Are you looking for something like longest common substring?
There are fast, but quite complicated algorithms which solve the task by building and using suffix trees. They have O(n)
time for constant size alphabet, and O(n log(n))
time in the worst case, where n
is the maximal length of strings.
Below is a possible C# implementation (from http://en.wikibooks.org/wiki/Algorithm_Implementation/Strings/Longest_common_substring).

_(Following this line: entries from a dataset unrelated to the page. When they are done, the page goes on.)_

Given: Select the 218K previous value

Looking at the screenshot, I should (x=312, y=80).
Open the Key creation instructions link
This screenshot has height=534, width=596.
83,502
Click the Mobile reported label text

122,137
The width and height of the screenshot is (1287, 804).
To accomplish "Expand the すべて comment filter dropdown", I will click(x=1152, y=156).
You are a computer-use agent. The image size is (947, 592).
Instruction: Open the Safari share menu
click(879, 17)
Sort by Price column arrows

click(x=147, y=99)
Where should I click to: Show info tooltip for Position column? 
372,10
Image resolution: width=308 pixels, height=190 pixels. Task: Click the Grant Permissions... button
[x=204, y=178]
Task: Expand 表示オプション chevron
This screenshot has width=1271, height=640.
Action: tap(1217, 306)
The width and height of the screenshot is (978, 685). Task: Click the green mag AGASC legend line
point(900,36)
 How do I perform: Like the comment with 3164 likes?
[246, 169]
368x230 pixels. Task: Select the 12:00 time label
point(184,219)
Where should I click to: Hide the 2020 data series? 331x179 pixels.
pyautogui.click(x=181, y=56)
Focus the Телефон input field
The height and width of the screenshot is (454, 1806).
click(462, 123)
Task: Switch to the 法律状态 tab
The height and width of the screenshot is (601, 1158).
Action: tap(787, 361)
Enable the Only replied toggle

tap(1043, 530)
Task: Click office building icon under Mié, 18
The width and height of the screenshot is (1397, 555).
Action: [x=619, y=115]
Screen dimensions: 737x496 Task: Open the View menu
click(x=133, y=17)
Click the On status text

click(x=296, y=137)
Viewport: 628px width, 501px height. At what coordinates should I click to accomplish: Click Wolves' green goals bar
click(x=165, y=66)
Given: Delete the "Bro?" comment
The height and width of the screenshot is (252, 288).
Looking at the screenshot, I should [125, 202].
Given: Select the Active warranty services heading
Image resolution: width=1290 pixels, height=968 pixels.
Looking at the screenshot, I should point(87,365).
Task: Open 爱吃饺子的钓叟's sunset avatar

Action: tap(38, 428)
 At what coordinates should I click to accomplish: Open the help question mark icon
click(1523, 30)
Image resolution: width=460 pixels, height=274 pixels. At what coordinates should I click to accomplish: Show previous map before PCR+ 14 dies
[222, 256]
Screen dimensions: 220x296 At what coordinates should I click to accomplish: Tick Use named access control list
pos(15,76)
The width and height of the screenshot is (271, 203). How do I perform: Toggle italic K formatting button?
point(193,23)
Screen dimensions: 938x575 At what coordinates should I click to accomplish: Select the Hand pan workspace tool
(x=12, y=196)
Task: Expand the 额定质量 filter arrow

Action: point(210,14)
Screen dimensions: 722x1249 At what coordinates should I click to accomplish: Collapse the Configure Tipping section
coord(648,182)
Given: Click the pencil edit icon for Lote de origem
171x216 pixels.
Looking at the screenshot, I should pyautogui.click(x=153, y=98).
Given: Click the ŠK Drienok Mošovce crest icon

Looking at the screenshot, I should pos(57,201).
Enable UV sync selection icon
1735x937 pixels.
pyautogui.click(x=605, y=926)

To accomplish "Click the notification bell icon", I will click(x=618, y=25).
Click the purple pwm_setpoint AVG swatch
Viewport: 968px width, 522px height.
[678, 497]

It is not optimal, but could be sufficient in our case.
public int LongestCommonSubstring(string str1, string str2, out string sequence)
{
sequence = string.Empty;
if (String.IsNullOrEmpty(str1) || String.IsNullOrEmpty(str2))
return 0;
int[,] num = new int[str1.Length, str2.Length];
int maxlen = 0;
int lastSubsBegin = 0;
StringBuilder sequenceBuilder = new StringBuilder();
for (int i = 0; i < str1.Length; i++)
{
for (int j = 0; j < str2.Length; j++)
{
if (str1[i] != str2[j])
num[i, j] = 0;
else
{
if ((i == 0) || (j == 0))
num[i, j] = 1;
else
num[i, j] = 1 + num[i - 1, j - 1];
if (num[i, j] > maxlen)
{
maxlen = num[i, j];
int thisSubsBegin = i - num[i, j] + 1;
if (lastSubsBegin == thisSubsBegin)
{//if the current LCS is the same as the last time this block ran
sequenceBuilder.Append(str1[i]);
}
else //this block resets the string builder if a different LCS is found
{
lastSubsBegin = thisSubsBegin;
sequenceBuilder.Length = 0; //clear it
sequenceBuilder.Append(str1.Substring(lastSubsBegin, (i + 1) - lastSubsBegin));
}
}
}
}
}
sequence = sequenceBuilder.ToString();
return maxlen;
}